::: Source data
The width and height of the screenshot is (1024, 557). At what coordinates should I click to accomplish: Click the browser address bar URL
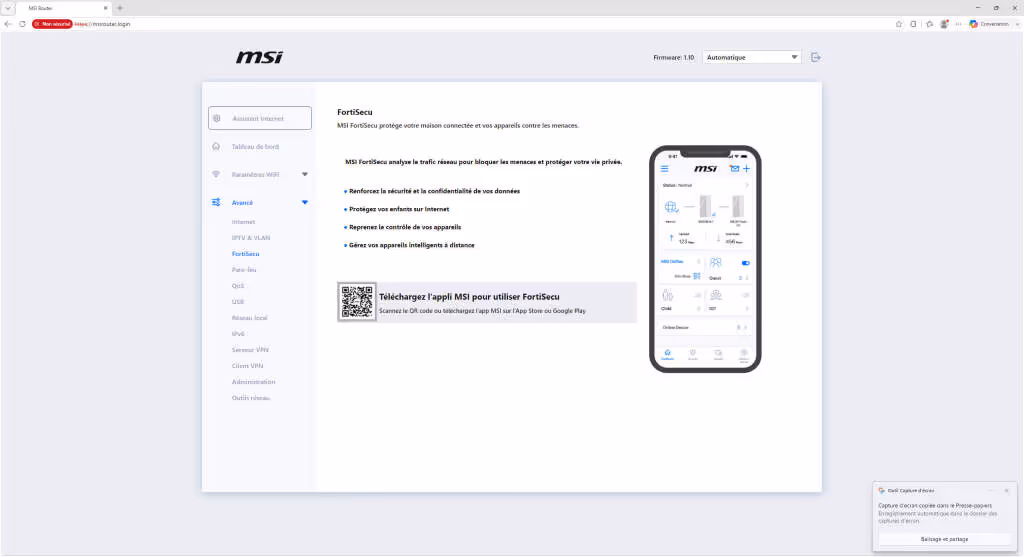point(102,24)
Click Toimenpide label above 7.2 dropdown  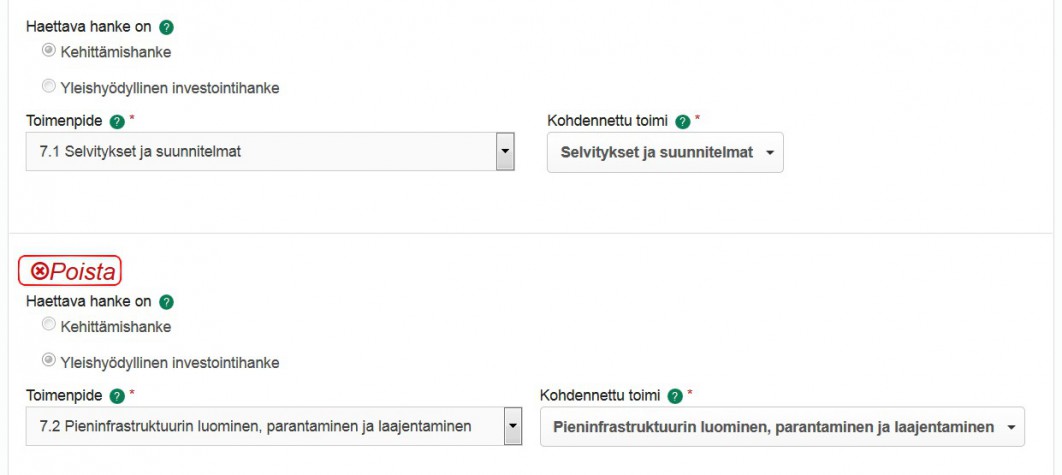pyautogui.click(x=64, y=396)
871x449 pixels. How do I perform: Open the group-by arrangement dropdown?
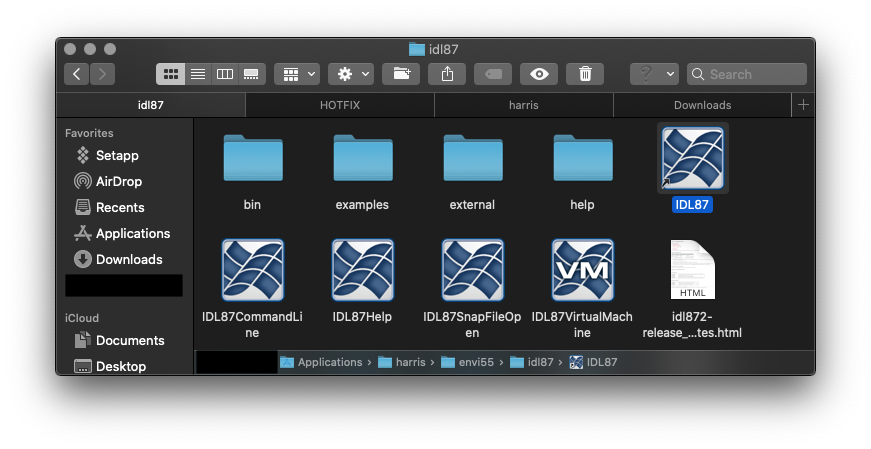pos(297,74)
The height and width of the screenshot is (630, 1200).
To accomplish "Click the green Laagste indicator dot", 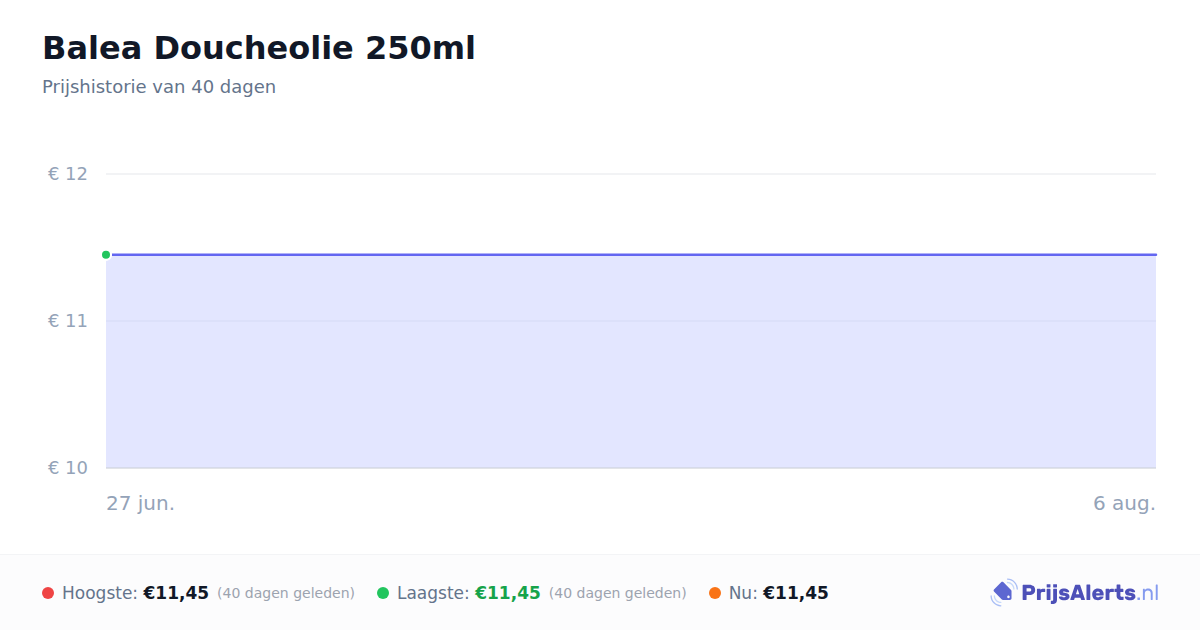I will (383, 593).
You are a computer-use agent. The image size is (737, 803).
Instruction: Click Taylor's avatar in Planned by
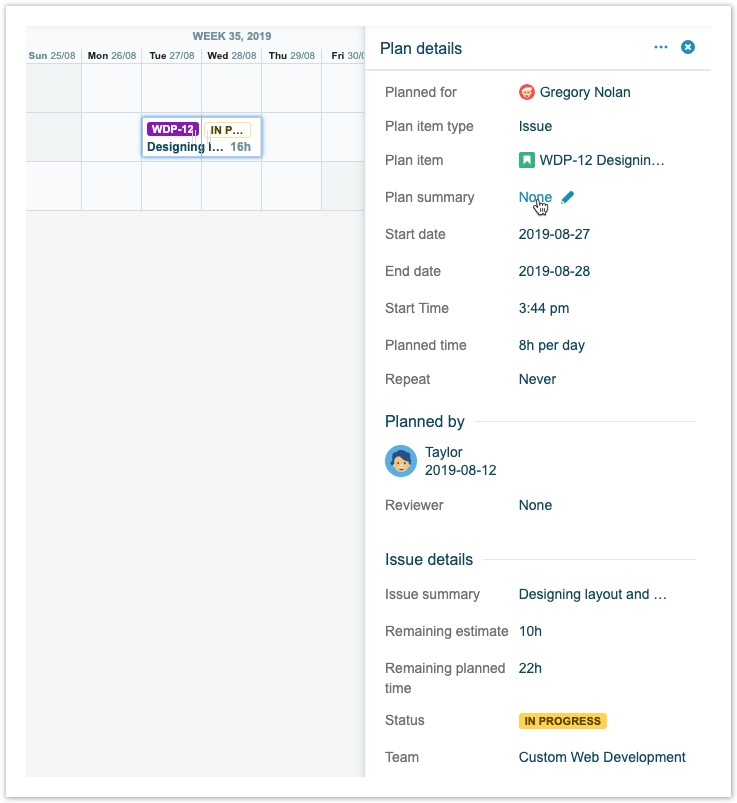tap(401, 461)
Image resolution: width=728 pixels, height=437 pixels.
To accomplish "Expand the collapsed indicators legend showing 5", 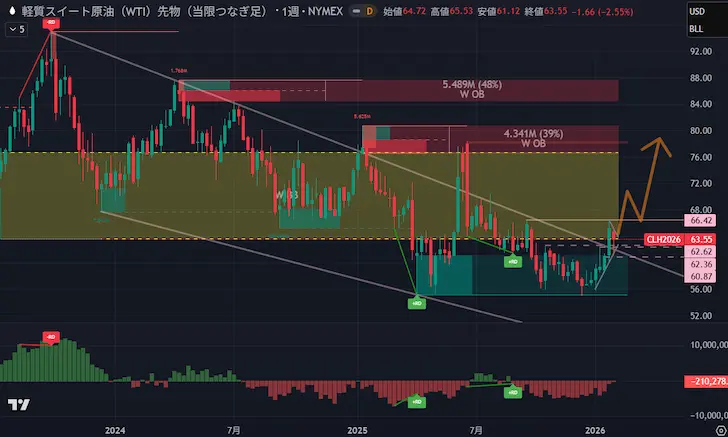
::::::
What you will do: Exactly as written, restate the lines from the one that contains "Image resolution: width=728" through the final line of the data, both ends included, but leave out the pictures.

Response below:
Image resolution: width=728 pixels, height=437 pixels.
To accomplish "Expand the collapsed indicators legend showing 5", 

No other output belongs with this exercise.